-- SUPPLIED MATERIAL --
────────────────────────────────────────

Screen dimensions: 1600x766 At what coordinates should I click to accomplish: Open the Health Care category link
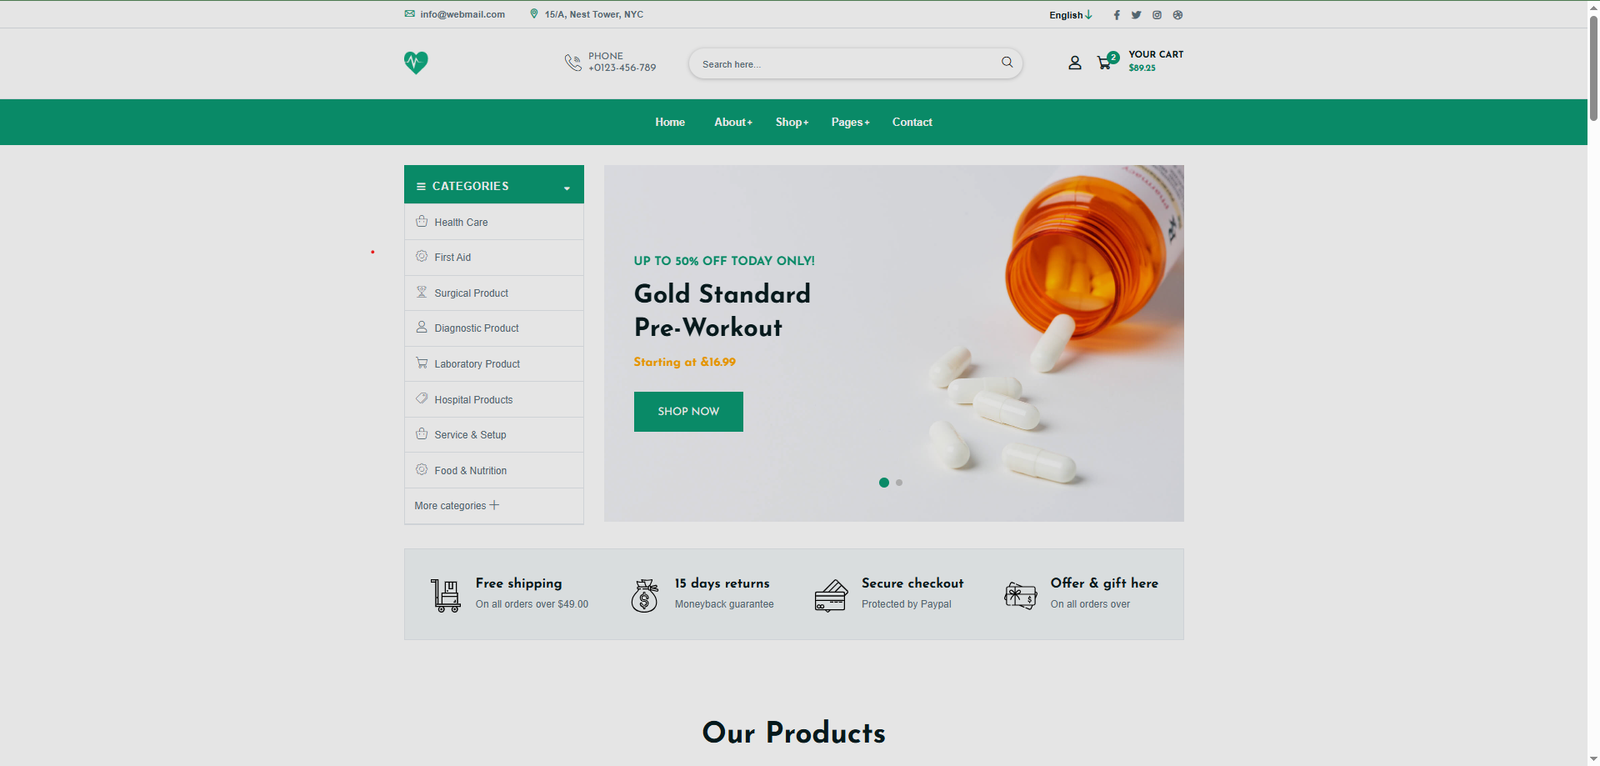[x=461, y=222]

────────────────────────────────────────

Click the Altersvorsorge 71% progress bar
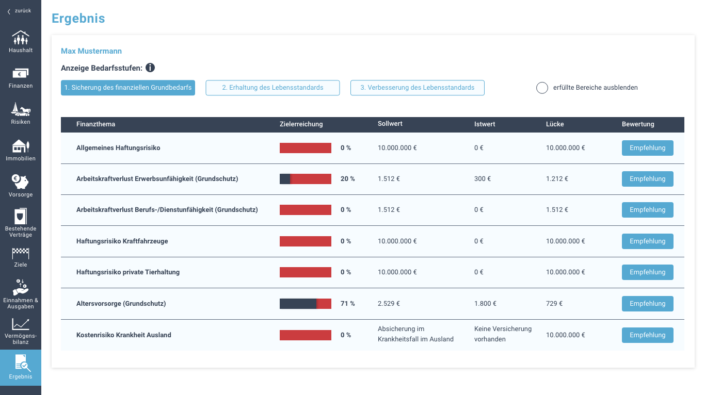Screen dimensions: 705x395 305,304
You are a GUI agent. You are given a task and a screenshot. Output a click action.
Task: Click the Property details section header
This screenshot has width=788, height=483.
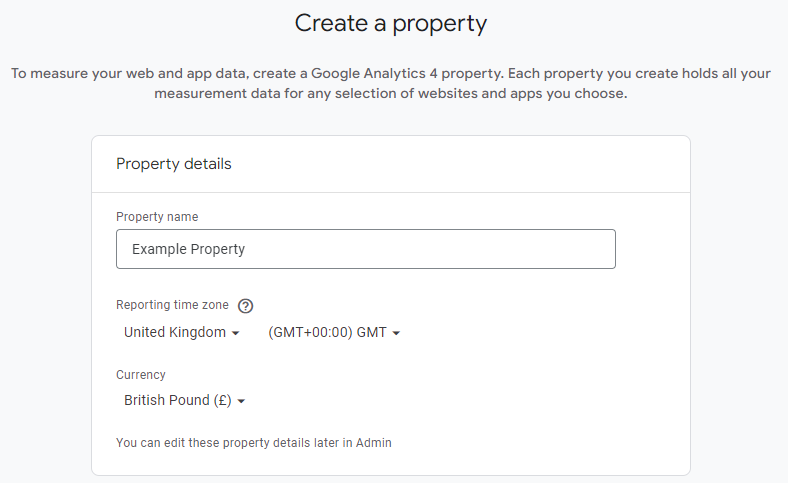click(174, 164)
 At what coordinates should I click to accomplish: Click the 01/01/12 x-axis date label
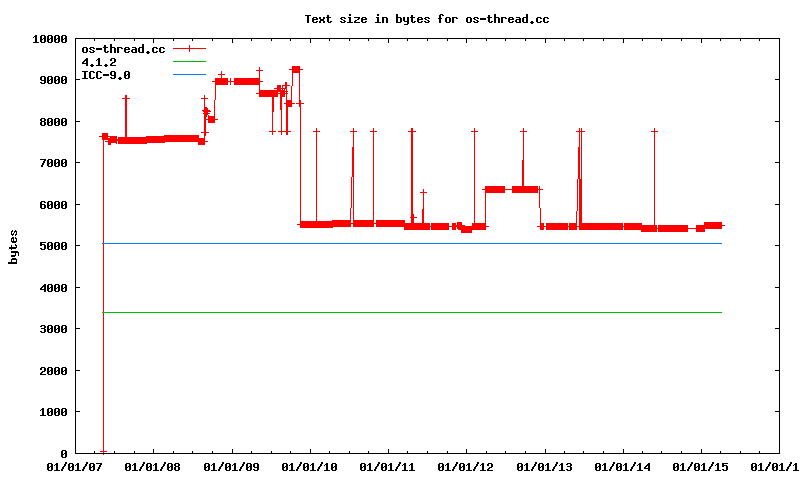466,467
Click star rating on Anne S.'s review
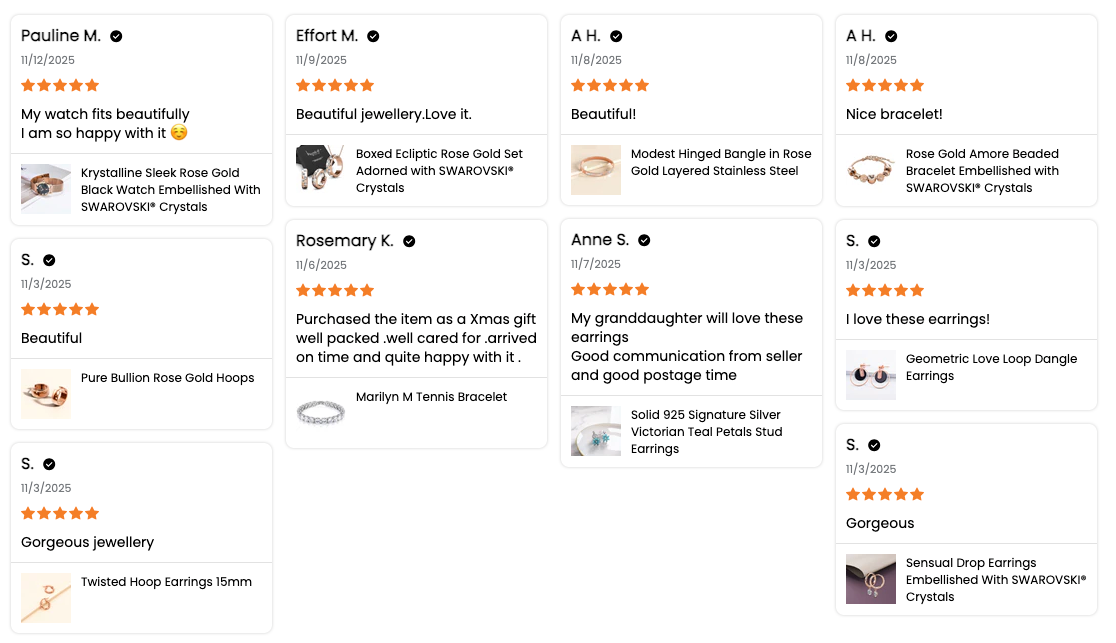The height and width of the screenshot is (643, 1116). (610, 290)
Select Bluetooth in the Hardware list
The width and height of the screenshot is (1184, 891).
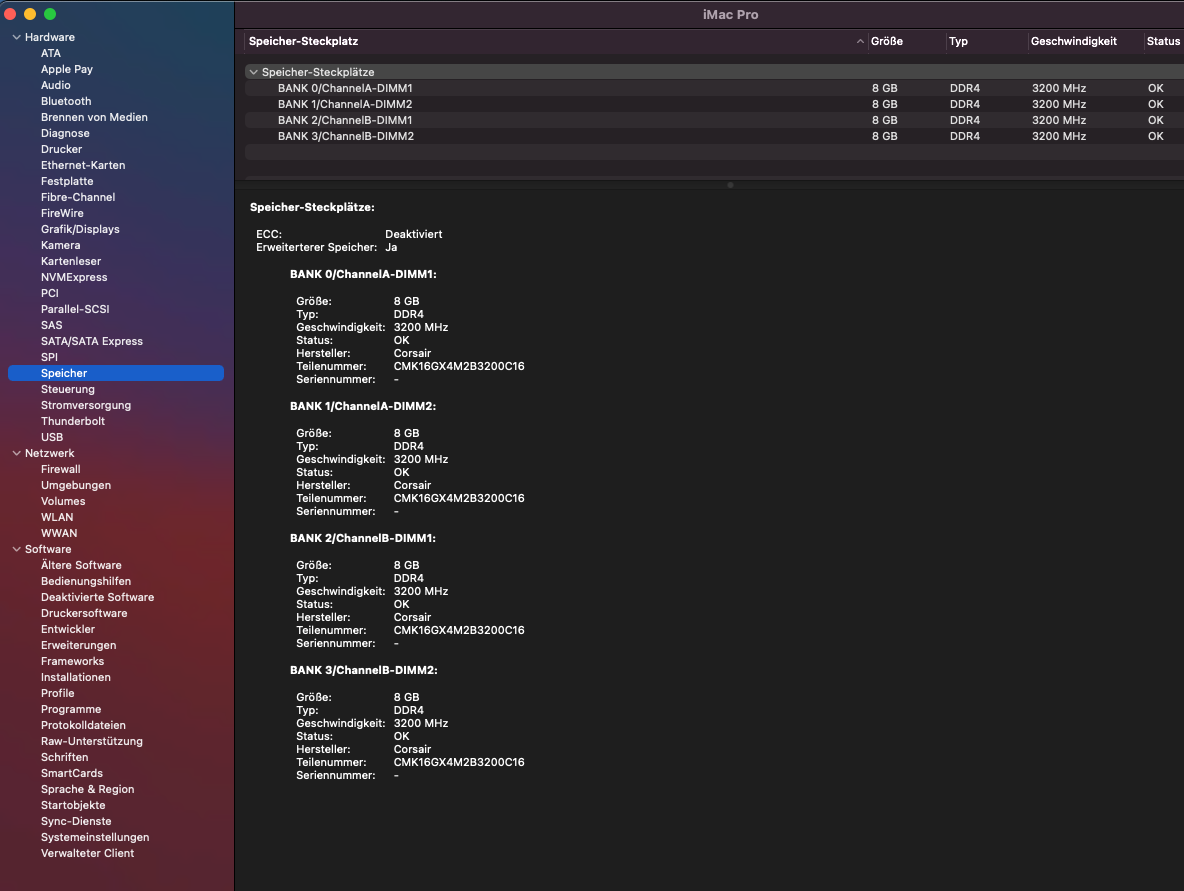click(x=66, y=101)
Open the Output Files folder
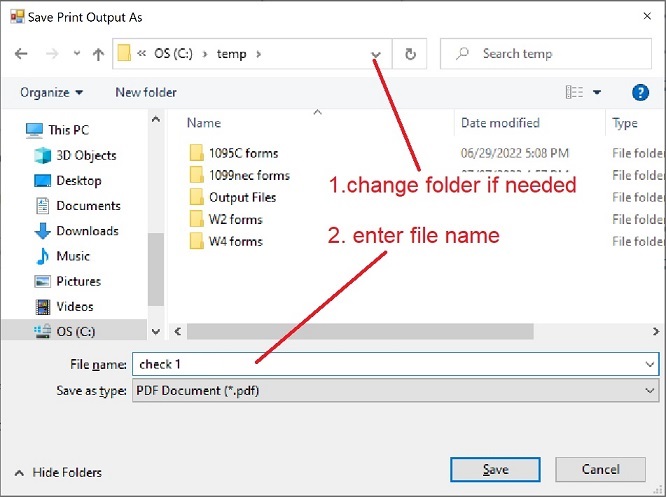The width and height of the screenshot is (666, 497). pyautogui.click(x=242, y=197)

────────────────────────────────────────

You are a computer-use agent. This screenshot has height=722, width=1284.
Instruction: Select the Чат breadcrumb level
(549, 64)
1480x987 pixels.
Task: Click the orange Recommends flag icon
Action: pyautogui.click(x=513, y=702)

────────────────────────────────────────

-- PROMPT --
From the records given above, copy all lines containing "agent".

-- SOLUTION BELOW --
You are a GUI agent. You are given a task and a screenshot. Output a click action.
You are a computer-use agent. This screenshot has height=722, width=1284.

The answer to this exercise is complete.